Other InSAR data indicate that certain sections of the Antarctic ice sheet are growing or not changing in size. Ken Jezek, a glaciologist from Ohio State University, has used InSAR to determine the velocities of ice streams draining into the Filchner Ice Shelf, one of the larger shelves in Antarctica. He and colleagues found that the mass added annually by snow roughly equals the amount discharged to the sea.

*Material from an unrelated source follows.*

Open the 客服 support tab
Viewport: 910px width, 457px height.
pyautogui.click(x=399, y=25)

Thomas spends many of his research hours cruising over polar ice sheets in a low-flying aircraft. A laser mounted to the plane pulses thousands of times per second, precisely measuring the distance from the plane down to the ice sheet. Since 1991, he and colleagues have been using this technique to develop maps of much of Greenland’s topography. A low frequency radar, also mounted to the plane, complements the topographic data by measuring the thickness of ice down to depths exceeding four kilometers.

By repeating these measurements over time, Thomas and colleagues have been able to determine how much topography and ice thickness has changed in Greenland over the past decade. The results show, according to Thomas, that Greenland is thinning, primarily near the coasts, providing enough water to raise sea level by at least 0.15 millimeters per year, almost 10 percent of the observed global rate of sea level rise (see related story in this issue).

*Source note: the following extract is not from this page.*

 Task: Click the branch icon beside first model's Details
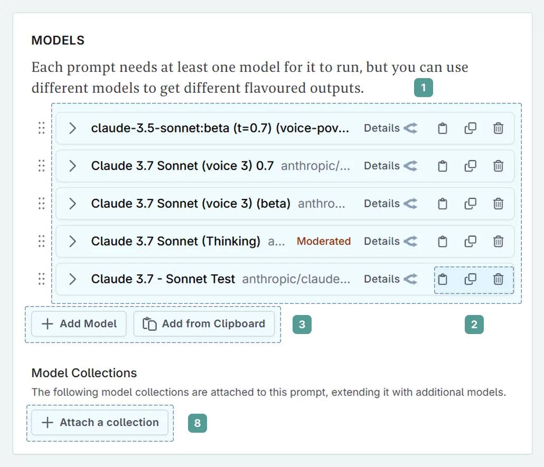(x=410, y=128)
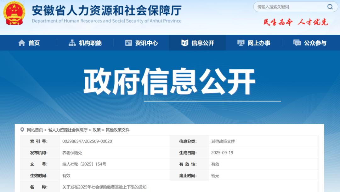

The next generation of polar altimeters has taken to the sky. Last month, NASA launched ICESat, a satellite that will map the topography of polar ice sheets over an area unmatchable by even the most diligent pilot. The satellite’s laser altimeter will determine the average height of parcels of land 60 meters in diameter to within an accuracy of about 10 centimeters. This satellite and other remote sensing techniques will help glaciologists narrow down the uncertainty of how the immense freshwater reserves now locked in these glaciers will respond to a changing climate.